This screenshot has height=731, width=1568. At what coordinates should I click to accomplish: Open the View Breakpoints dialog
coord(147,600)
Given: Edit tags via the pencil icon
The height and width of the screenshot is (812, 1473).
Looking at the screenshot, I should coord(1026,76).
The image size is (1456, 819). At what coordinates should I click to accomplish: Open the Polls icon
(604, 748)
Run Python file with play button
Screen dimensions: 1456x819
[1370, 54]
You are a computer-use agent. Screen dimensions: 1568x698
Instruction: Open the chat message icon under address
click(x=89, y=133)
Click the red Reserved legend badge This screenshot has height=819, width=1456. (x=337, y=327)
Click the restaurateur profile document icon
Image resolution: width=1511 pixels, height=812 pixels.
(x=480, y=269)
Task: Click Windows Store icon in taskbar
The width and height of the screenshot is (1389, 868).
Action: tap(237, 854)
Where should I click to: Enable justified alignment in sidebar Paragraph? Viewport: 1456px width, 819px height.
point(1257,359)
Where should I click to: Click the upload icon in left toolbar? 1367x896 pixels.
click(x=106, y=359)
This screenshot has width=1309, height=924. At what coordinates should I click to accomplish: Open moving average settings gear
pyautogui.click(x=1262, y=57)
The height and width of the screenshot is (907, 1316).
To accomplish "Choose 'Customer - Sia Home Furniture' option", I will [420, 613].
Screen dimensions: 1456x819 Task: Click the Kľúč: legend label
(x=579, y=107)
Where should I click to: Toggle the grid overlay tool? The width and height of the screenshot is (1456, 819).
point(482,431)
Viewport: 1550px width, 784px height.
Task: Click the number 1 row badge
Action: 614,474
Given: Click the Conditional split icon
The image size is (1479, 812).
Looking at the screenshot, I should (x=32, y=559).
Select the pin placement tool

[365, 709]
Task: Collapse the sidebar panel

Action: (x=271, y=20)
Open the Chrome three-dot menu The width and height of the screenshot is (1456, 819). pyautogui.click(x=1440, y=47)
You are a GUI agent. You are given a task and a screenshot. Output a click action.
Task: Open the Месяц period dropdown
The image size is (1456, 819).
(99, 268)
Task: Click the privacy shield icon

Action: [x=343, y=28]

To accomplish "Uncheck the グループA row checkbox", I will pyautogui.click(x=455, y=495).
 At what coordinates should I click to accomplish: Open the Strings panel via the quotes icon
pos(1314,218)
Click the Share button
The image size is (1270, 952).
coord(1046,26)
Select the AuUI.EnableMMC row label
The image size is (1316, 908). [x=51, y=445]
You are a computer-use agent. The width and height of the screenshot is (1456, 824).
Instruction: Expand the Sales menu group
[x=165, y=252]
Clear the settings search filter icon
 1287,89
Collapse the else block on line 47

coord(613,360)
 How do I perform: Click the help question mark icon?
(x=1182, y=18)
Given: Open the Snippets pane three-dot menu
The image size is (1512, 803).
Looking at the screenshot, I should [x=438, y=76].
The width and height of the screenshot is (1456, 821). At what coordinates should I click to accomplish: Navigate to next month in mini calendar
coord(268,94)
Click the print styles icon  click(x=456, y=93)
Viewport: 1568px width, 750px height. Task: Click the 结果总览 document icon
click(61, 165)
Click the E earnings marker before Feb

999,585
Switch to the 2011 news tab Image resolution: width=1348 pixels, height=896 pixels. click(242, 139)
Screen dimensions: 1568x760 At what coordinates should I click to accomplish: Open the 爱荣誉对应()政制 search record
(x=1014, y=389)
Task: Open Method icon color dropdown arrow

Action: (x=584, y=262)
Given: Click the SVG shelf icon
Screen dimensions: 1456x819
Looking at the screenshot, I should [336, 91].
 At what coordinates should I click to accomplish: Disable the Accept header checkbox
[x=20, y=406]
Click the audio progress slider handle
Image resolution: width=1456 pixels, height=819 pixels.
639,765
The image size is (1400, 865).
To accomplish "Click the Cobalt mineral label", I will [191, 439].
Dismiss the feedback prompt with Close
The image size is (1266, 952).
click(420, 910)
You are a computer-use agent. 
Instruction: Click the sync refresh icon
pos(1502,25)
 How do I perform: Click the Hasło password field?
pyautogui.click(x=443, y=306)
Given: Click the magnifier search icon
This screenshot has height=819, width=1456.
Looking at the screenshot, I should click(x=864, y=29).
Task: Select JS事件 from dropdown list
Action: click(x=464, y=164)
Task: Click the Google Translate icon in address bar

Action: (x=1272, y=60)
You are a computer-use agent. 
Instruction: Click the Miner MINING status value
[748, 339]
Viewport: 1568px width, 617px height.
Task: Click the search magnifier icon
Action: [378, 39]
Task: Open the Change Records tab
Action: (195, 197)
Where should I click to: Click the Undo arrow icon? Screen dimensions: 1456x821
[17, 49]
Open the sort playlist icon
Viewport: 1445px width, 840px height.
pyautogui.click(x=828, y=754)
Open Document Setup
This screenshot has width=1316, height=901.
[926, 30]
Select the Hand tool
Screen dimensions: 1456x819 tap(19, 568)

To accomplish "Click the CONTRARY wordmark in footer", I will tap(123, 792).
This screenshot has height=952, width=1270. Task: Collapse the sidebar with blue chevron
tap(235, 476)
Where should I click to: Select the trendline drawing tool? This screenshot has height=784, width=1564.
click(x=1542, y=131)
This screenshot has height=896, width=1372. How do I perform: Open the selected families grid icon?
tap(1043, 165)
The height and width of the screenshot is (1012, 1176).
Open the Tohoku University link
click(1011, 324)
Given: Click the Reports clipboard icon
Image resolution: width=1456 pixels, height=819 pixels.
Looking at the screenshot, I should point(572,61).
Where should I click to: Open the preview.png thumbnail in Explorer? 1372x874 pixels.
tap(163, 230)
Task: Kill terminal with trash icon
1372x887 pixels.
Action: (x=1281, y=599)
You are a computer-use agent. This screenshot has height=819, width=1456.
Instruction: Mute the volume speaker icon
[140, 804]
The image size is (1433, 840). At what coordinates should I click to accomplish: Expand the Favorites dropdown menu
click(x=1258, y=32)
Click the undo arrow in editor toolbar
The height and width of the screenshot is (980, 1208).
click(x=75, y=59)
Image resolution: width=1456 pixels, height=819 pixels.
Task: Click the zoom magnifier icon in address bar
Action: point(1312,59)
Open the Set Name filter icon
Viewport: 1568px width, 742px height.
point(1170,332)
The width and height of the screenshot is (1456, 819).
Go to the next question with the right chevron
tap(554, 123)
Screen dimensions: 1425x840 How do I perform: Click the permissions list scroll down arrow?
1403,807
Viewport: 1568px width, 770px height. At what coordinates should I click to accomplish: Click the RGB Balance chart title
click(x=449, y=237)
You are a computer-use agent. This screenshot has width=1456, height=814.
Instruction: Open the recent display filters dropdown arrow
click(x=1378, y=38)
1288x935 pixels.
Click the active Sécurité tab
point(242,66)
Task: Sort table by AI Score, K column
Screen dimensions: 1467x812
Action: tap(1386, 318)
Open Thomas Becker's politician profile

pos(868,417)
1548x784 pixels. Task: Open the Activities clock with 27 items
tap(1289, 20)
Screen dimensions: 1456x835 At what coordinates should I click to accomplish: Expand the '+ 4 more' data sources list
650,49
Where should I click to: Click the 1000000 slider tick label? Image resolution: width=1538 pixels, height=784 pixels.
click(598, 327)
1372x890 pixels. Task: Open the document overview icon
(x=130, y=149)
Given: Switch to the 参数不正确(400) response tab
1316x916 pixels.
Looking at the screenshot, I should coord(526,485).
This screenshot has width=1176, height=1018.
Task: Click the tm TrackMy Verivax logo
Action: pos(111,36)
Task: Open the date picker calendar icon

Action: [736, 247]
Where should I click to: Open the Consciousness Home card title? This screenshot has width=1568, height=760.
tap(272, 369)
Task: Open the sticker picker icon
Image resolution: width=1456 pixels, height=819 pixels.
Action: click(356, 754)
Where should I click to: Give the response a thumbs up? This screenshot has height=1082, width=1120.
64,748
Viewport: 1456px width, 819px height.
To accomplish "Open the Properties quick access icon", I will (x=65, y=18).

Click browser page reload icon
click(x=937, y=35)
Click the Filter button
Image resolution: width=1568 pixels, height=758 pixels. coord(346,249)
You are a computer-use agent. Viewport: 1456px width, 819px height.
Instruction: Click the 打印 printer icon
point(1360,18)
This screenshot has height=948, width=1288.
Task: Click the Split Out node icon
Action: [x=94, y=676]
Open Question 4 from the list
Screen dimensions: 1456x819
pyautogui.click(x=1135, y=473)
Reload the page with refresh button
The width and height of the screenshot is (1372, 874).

DESCRIPTION OF THE TASK.
Copy out only the lines above from the one with "agent. This screenshot has height=819, width=1456." to the one with "Open the Set Name filter icon", inclusive, exactly as they stand.

ANSWER SECTION.
You are a computer-use agent. This screenshot has height=819, width=1456.
Instruction: Mute the volume speaker icon
[140, 804]
The image size is (1433, 840). At what coordinates should I click to accomplish: Expand the Favorites dropdown menu
click(x=1258, y=32)
Click the undo arrow in editor toolbar
The height and width of the screenshot is (980, 1208).
click(x=75, y=59)
Image resolution: width=1456 pixels, height=819 pixels.
Task: Click the zoom magnifier icon in address bar
Action: point(1312,59)
Open the Set Name filter icon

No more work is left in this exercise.